The never-ending loneliness is the same
For none and it hurts the mood
of self-motivated uselessness
Indecisive friends take no part
It's a rare one not to abandon
Superficial matters look so smart
Until realization inundates the soul's mansion
and then it falls so short
Now, yet in the midst of singular mishaps
To find one so close but so far
Unreachable at best, this mockery smacks
Of the original: life's first mar
and we pay for it but don't care
Evasive ignorance plays a key part in the drama
Hopefully unfolding less to all as much as possible
I found out it only works west
We're wealthy, wise, wistfully taking a loss in full
for the wrongs done elsewhere
Likely not the other troupers
I don't pretend to be; movibation
Is constant but unsure of the Supers
I'm committed but all true elation
stems from ability manifested
Extend a bowl to vanguish your thirst
Your curiosity is just
Keep true things is important and first
When everything fails as it must
know you'll be unshaken
Exactly how sure are you? Bet your life?
I bet mine! Be sure of what you can't see
The constant is this that allows in strife
Perfection, sureness, assurance, and finality
please see and understand!
Therein lies your answer
Therein is your completion
Just some lunchtime musings. It feels so good to get that out.

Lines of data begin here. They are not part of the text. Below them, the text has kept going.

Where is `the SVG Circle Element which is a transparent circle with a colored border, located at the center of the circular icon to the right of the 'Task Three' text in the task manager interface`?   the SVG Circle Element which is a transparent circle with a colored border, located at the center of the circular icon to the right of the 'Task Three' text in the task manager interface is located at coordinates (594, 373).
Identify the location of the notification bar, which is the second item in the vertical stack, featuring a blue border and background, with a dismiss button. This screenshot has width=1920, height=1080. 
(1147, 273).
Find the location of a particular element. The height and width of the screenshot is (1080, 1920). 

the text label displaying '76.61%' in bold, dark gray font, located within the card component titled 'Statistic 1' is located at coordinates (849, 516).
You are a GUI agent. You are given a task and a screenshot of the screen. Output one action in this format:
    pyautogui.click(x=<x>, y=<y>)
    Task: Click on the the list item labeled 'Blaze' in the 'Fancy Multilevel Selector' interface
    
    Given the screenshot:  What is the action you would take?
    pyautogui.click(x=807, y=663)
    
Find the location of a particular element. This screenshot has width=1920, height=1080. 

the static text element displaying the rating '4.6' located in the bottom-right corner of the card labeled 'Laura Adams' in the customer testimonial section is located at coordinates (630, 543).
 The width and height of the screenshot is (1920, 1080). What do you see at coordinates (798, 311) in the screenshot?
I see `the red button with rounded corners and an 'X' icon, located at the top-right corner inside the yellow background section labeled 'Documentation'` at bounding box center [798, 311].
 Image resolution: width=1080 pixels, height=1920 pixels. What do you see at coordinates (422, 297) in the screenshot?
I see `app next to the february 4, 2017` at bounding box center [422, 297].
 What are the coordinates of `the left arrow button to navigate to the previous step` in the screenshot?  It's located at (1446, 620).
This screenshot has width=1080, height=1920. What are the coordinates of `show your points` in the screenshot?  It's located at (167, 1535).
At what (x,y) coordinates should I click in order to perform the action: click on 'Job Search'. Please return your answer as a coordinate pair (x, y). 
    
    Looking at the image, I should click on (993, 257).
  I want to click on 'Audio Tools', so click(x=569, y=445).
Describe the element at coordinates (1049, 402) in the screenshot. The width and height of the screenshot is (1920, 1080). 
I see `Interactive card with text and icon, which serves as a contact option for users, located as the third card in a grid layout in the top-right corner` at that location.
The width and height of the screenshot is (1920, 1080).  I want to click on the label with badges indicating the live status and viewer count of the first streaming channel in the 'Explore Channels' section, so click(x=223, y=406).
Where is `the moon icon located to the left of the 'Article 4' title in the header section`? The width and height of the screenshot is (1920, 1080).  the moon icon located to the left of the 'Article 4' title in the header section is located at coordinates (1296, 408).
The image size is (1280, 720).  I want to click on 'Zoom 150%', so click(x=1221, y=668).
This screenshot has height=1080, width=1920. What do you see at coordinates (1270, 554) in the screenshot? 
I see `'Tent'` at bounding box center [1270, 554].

Took the two to a movie and then out to eat. Unfortunately it turned out to be rather uncomfortable for everyone. I don't know what Mom was expecting. Oh well. When I got home from the movie I realized the trash needed to be left by the street. I was still dressed in nice clothes (new shoes wOOt) and took the trash all the way to the street (long driveway). It was about midnight and there was a cool mist and drizzle. I took my shirt off and that cool mist felt so good, but made me so lonely. I should have been out walking in the rain with someone special, casually walking back inside. *Sigh* It made the evening seem so superficial. But I felt much more single minded when I went back in to my house, turned off the lights, and went to bed.
The next day, also unfortunately, wasn't much better. Good day in the morning, but me being the stupid one I am was subconsciously trying to start something with Amanda again. I called her cell and (I know God was doing this for my good) there was so much static I couldn't hear her. Twice. I went to my old high school where she said she was and didn't see her. Then I thought, "What the hell am I doing?" And I left and got a sushi pack from target for lunch. It made me feel so much better, but I'm still hitting myself why I continue to let her do this game to me. Gosh as if 5 years wasn't enough. I'm a freaking idiot. Why can't I just let her go? I can. I did. But there's still something whenever she comes back from school nagging me over and over. I wish it'd shut up.